Son prédécesseur Gabriel Attal avait annoncé, dans un précédent compte rendu, que le texte serait présenté « dans la foulée des élections législatives », pour une adoption rapide au Parlement. Parmi ces mesures destinées à être intégrées dans un projet de loi de finances rectificative (PLFR), pour redonner un peu de pouvoir d’achat aux ménages : la suppression de la redevance audiovisuelle dès 2022. Cet engagement, pris par Emmanuel Macron durant sa campagne présidentielle, sera le premier chantier d’importance de la nouvelle ministre de la Culture, Rima Abdul Malak. En tant qu’ex-conseillère culture à l’Elysée, elle ne s’engage pas vraiment sur un dossier inconnu.

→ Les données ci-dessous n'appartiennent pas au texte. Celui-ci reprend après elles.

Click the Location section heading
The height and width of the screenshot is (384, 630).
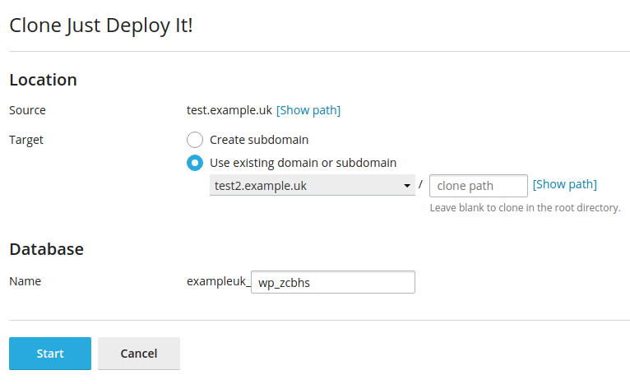click(x=43, y=80)
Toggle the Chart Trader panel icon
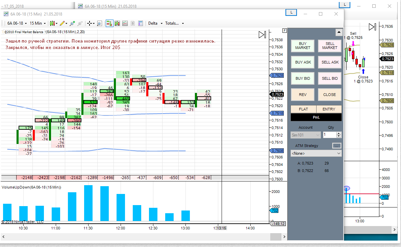401x247 pixels. [x=109, y=23]
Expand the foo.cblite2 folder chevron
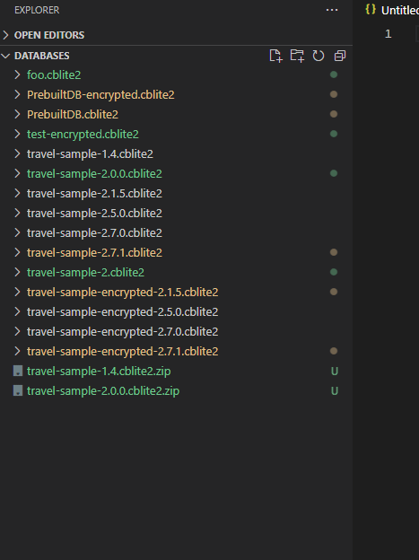419x560 pixels. pos(17,74)
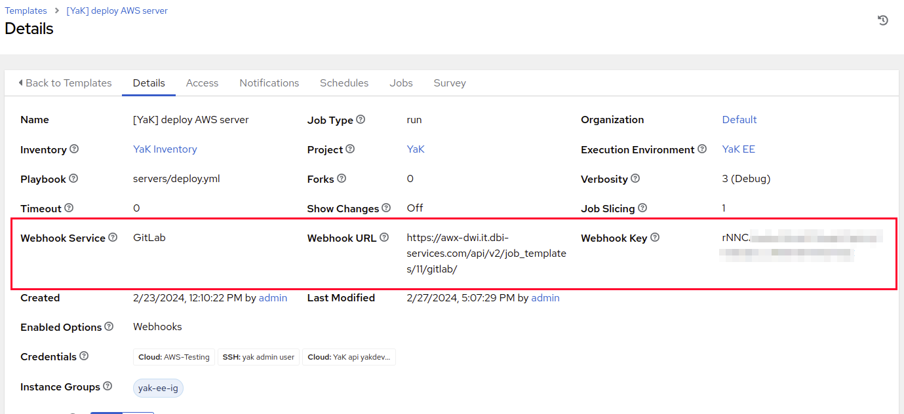Switch to the Access tab

tap(202, 83)
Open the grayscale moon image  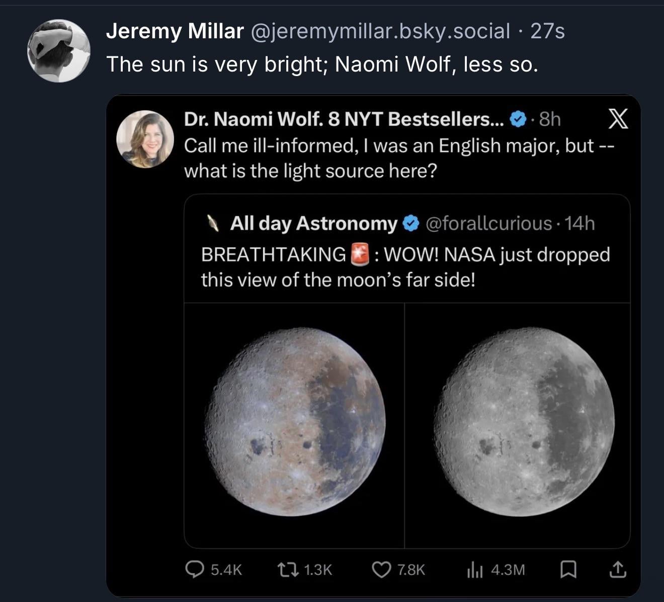tap(523, 422)
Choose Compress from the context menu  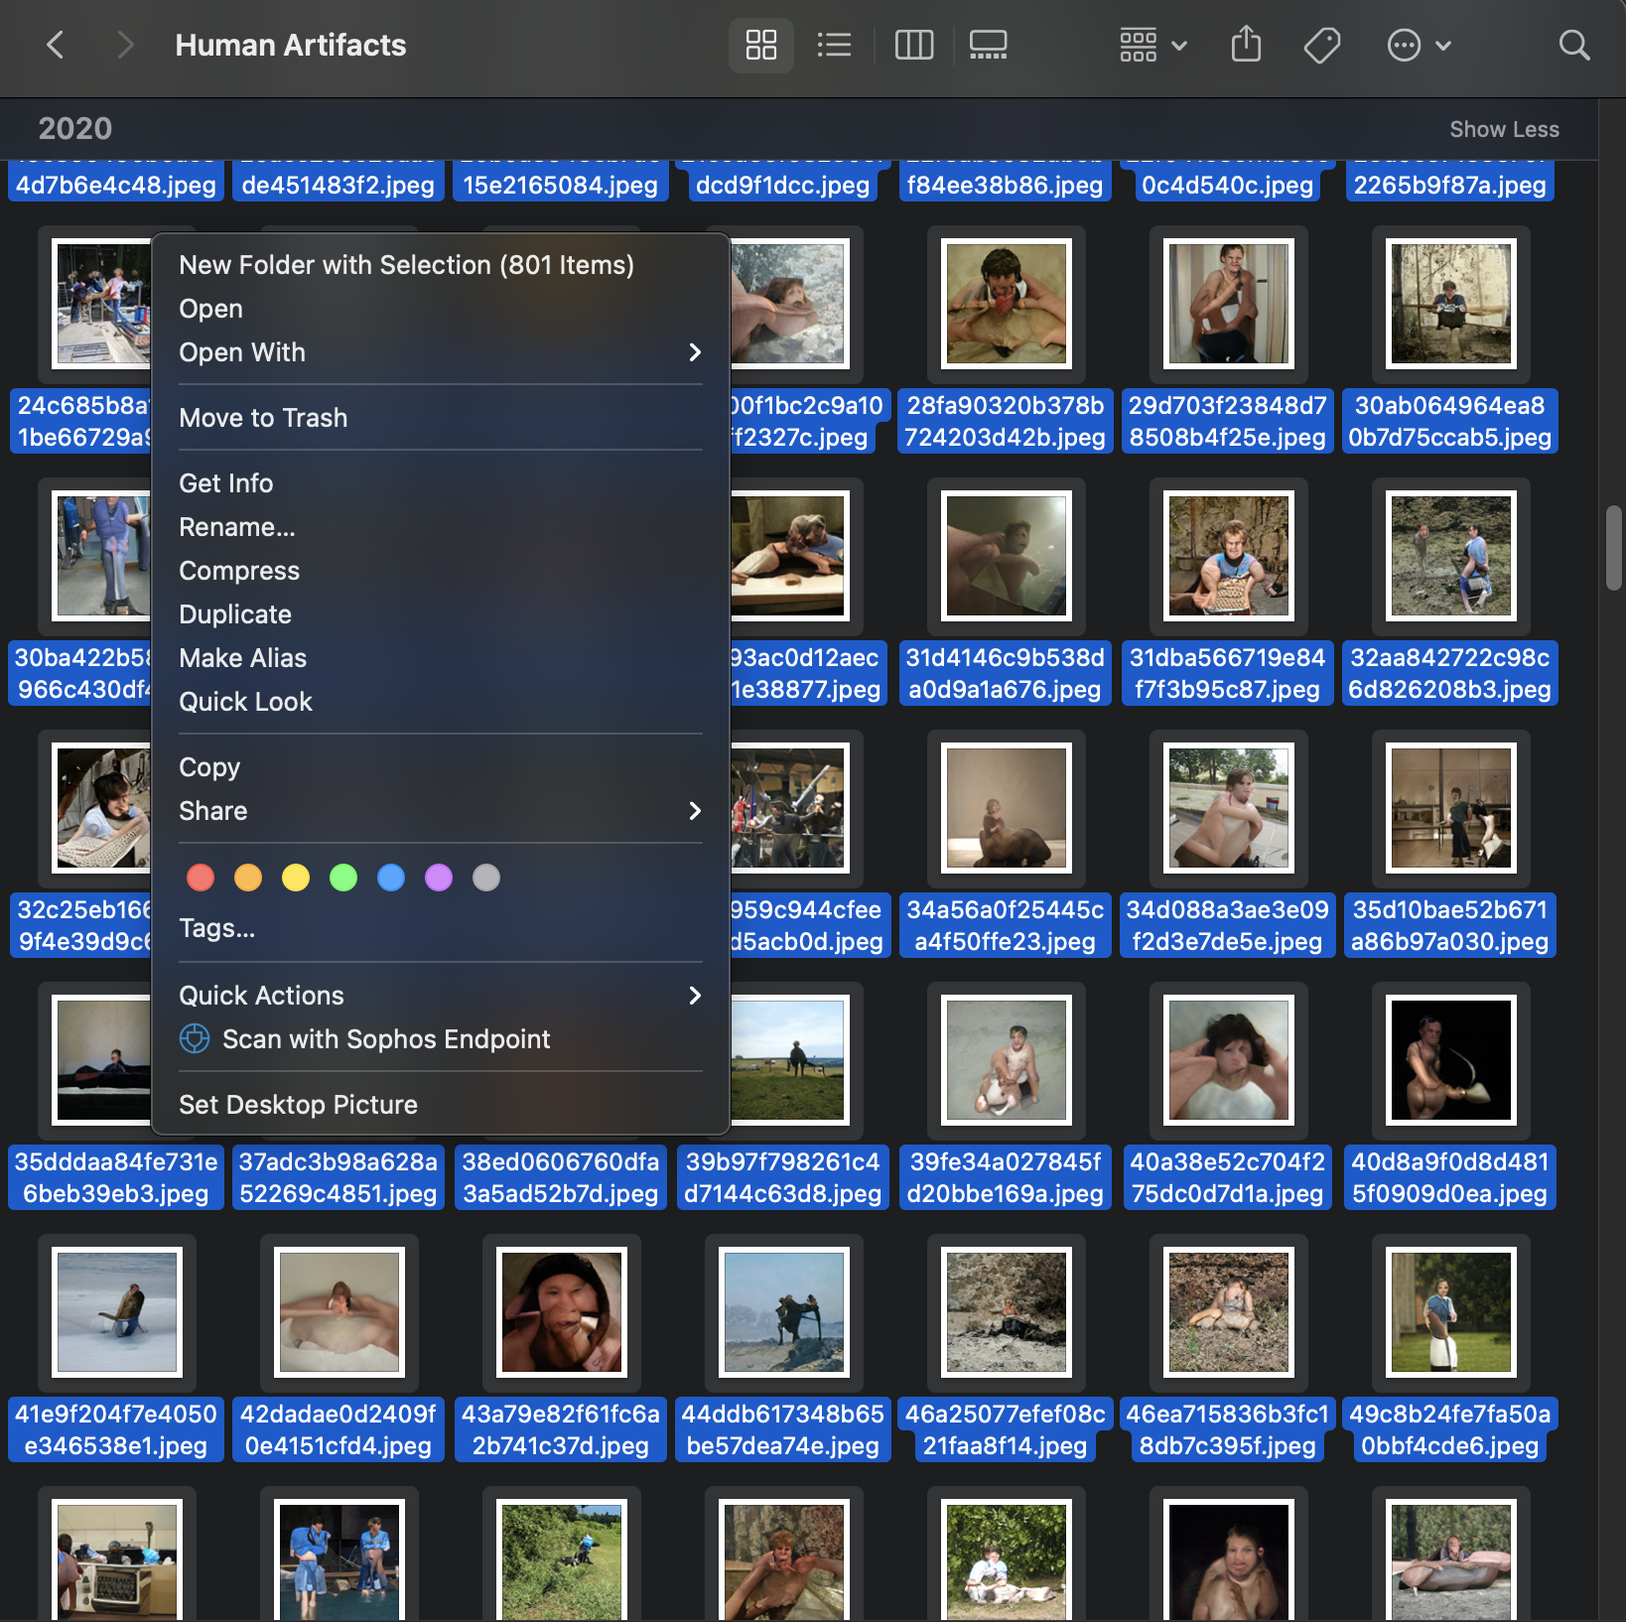tap(239, 571)
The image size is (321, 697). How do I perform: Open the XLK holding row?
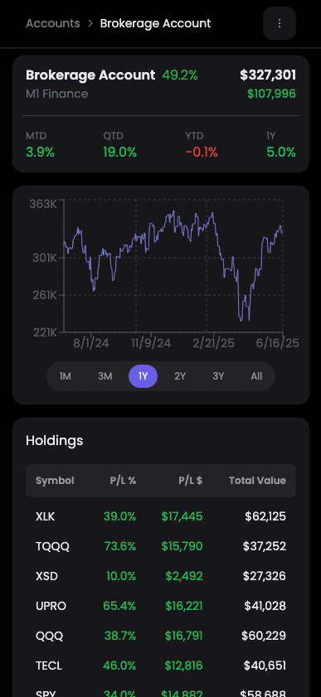[161, 516]
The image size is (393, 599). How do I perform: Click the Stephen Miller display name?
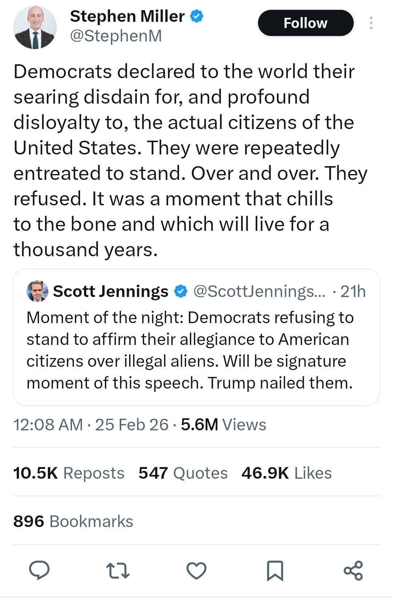click(127, 16)
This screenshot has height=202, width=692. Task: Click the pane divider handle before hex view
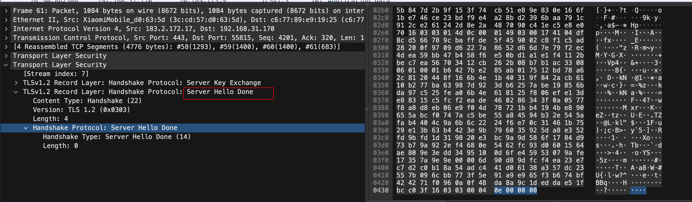pyautogui.click(x=367, y=109)
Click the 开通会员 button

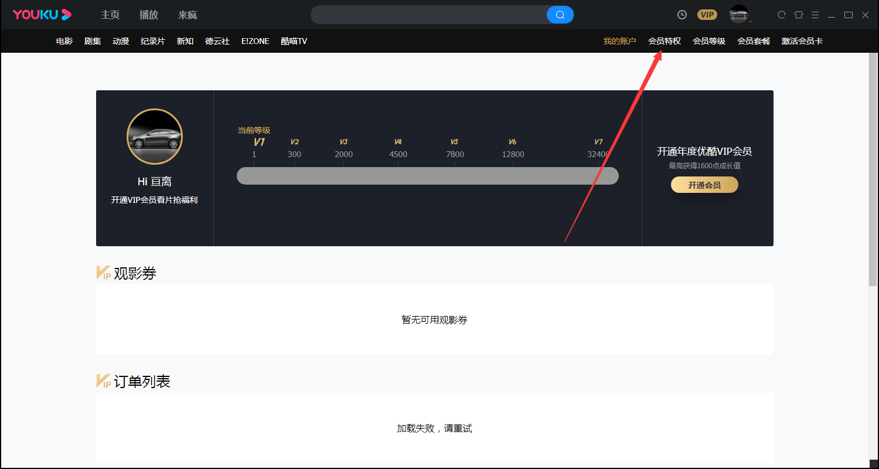(704, 185)
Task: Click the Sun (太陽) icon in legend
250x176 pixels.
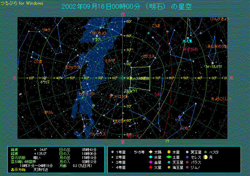Action: 150,152
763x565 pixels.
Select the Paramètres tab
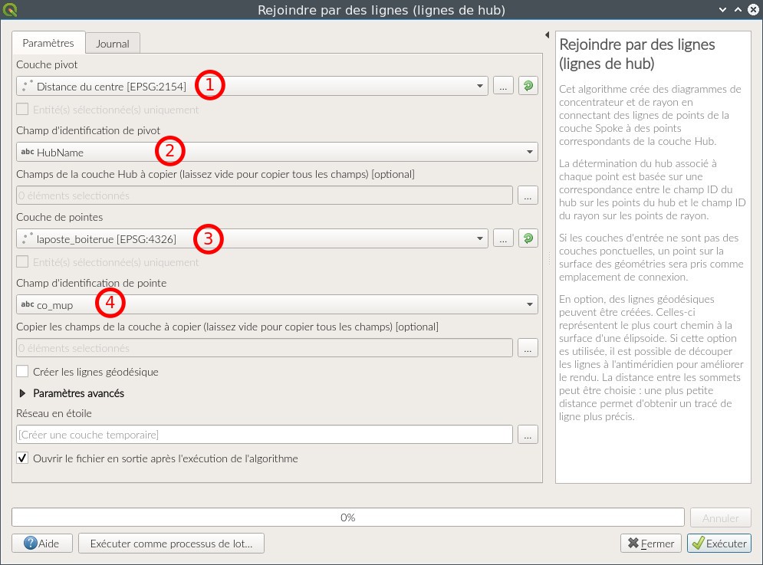(48, 44)
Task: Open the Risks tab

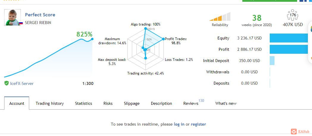Action: 108,103
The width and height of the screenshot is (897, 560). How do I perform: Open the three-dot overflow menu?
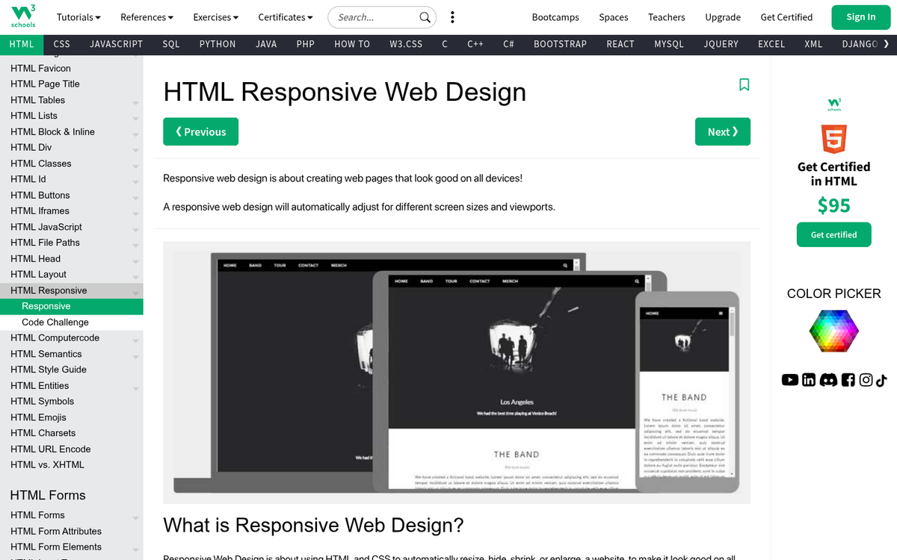451,16
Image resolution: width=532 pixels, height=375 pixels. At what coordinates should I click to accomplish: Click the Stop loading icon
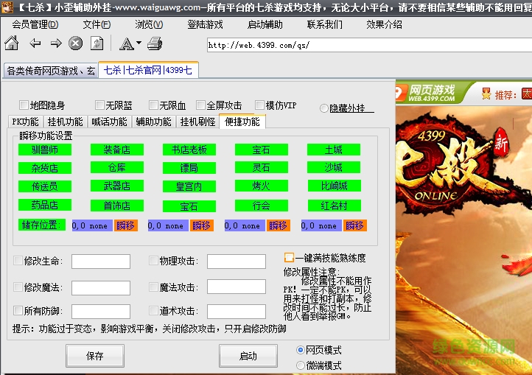(76, 44)
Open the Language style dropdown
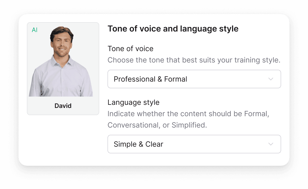The width and height of the screenshot is (308, 189). pyautogui.click(x=194, y=144)
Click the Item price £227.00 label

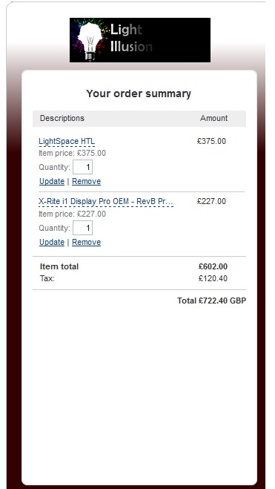(x=72, y=214)
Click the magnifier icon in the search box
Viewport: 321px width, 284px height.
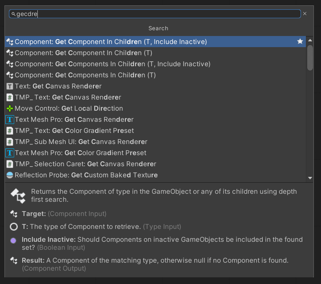pos(13,14)
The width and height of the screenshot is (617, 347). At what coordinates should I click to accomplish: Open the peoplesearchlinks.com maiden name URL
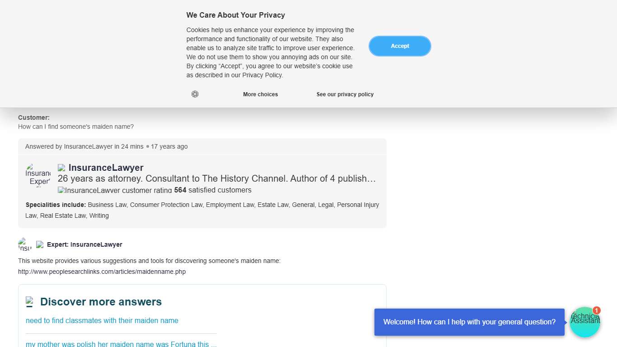pos(102,272)
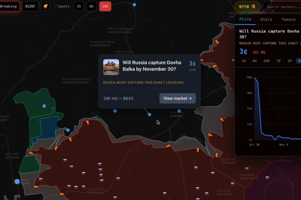The image size is (301, 200).
Task: Click the Search markets input field
Action: [281, 7]
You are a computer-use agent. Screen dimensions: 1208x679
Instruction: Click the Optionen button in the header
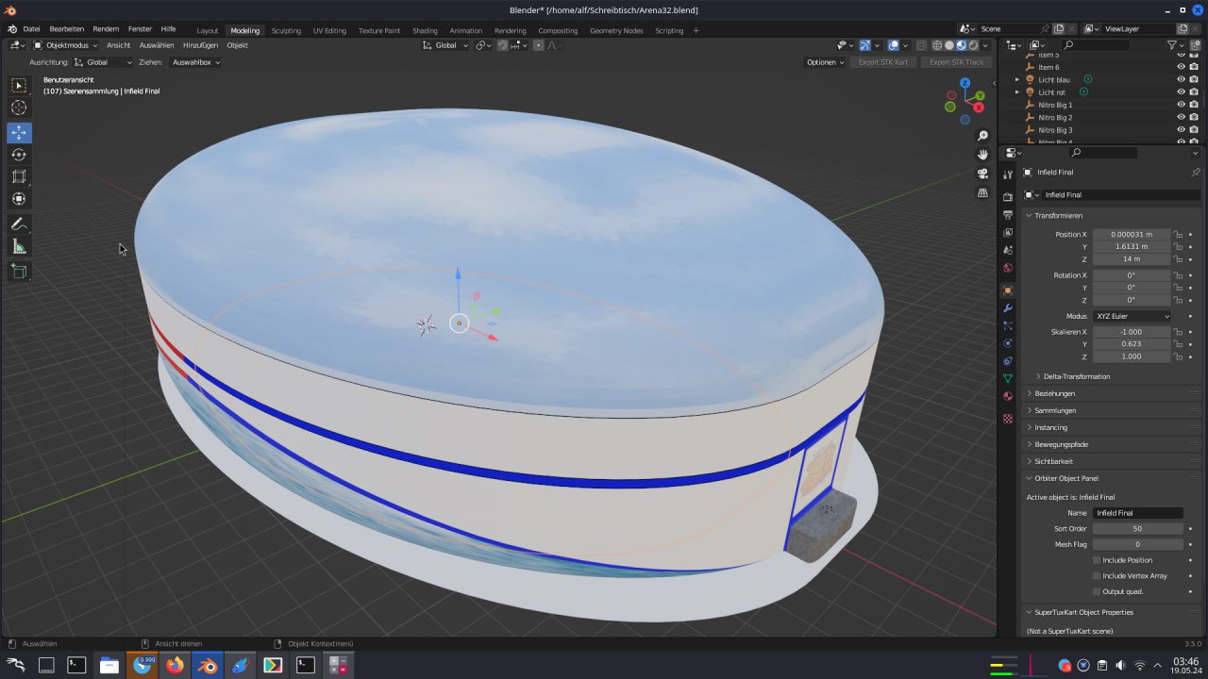pyautogui.click(x=825, y=62)
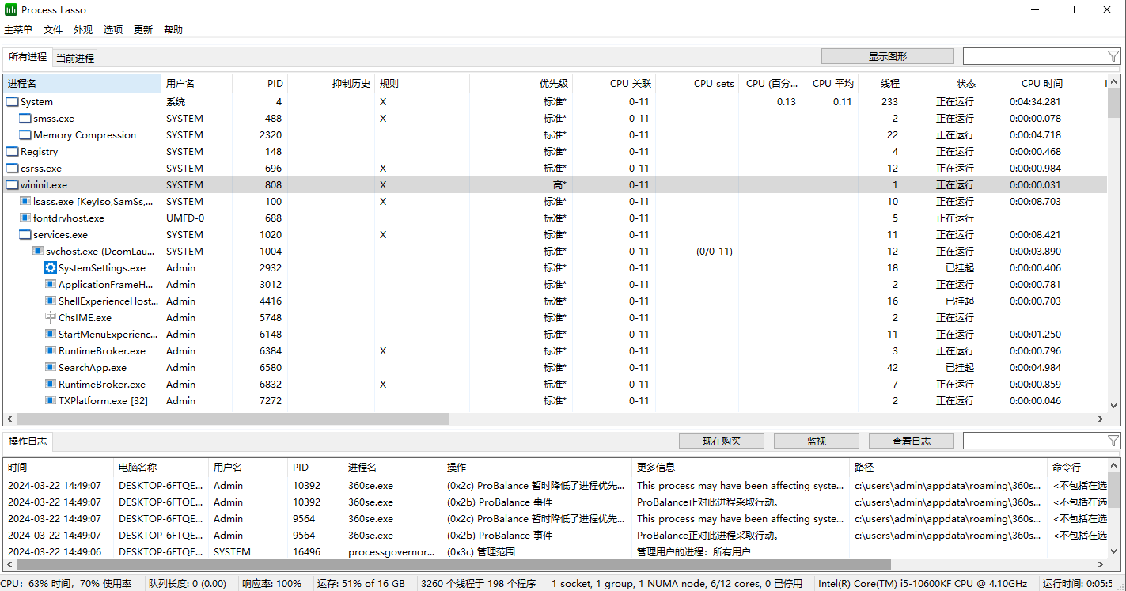
Task: Click the System process window icon
Action: pos(13,102)
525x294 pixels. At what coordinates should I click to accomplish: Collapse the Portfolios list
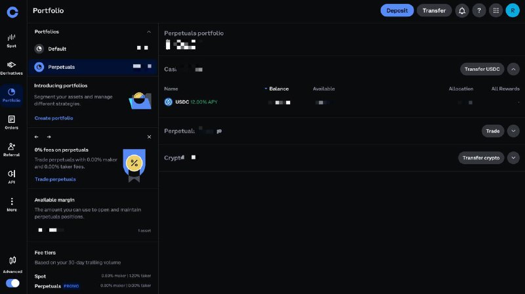149,32
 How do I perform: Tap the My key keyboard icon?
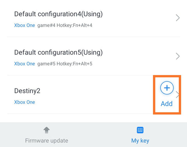[x=140, y=130]
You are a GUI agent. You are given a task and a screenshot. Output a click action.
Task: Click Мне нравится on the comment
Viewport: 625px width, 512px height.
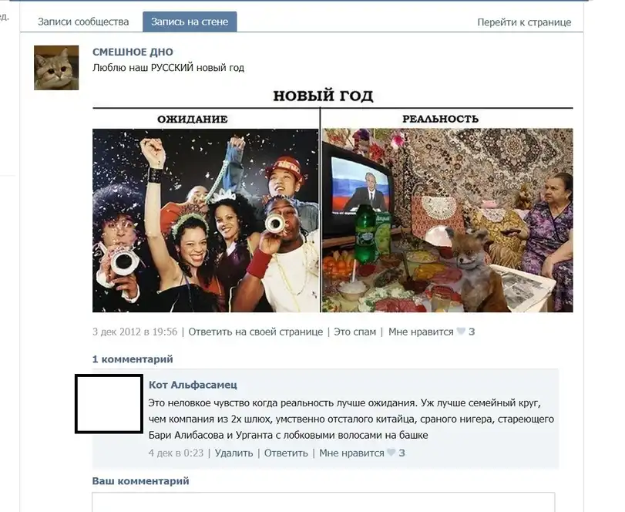(x=351, y=453)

Actuellement, cette contribution à l’audiovisuel public, d’un montant de 138 euros cette année, est payée par les 28 millions de ménages détenteurs d’un téléviseur. Elle rapporte un peu plus de trois milliards d’euros, destinés à financer France Télévisions, Radio France, France Médias Monde (RFI et France 24), TV5 Monde, l’Institut national de l’audiovisuel (Ina) ou encore Arte. Emmanuel Macron avait jugé que la disparition de la redevance était « cohérente » avec la suppression de la taxe d’habitation, laquelle était collectée en même temps.

Le projet de loi de finances rectificative devrait vraisemblablement intégrer un dispositif rétroactif, nous indiquent des sources sénatoriales, pour les foyers qui s’acquittent de la contribution avec des prélèvements mensuels.

Mais le mode de financement alternatif pour l’audiovisuel public est inconnu pour l’heure. C’est l’une des grandes questions à laquelle devra répondre une mission de l’Inspection générale des finances (IGF) et de l’Inspection générale des affaires culturelles (Igac), mandatée en octobre. Son retour est attendu pour juin.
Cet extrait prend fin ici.